Voici une multitude d’idées reçues, alimentées par une légende entretenue depuis plus de cinq siècles par nombre d’auteurs, d’historiens, de chercheurs, d’auteurs comme Voltaire qui la tourne en dérision à Schiller (1759 – 1805) qui en fait une walkyrie, en passant par Péguy (1873 – 1914) ou Claudel (1868 – 1955). Sans oublier, bien entendu, les récupérations politiques dont elle fit l’objet par l’Action française et le Front national.

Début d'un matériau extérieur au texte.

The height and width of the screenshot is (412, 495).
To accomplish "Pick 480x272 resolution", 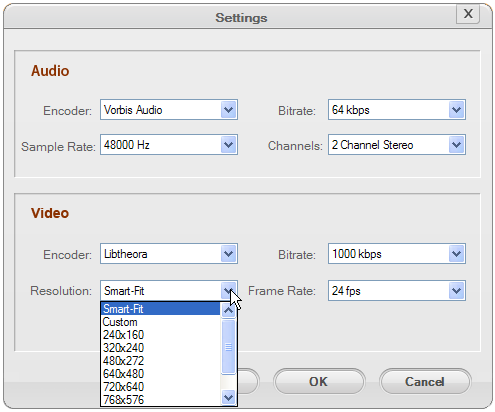I will click(160, 361).
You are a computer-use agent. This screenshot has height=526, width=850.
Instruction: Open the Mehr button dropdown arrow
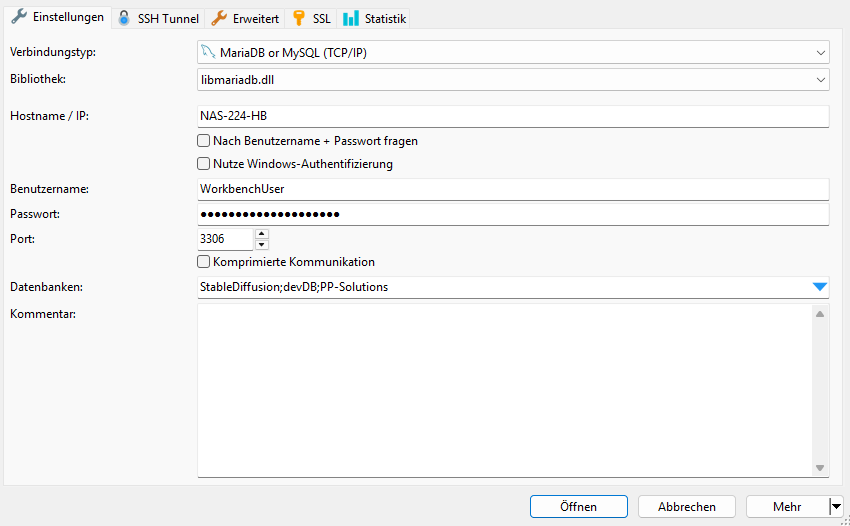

Difficile donc de démêler le vrai du faux. C’est ce à quoi Marie-Véronique Clin, historienne, qui a consacré sa thèse aux sources de l’histoire de Jeanne d’Arc et a été collaboratrice de Régine Pernoud (1909 – 1998 – archiviste et historienne médiéviste et distinguée par l’Académie française pour l’ensemble de son œuvre historique) au Centre Jeanne d’Arc pendant de nombreuses années, a tenté de s’employer dans cet ouvrage.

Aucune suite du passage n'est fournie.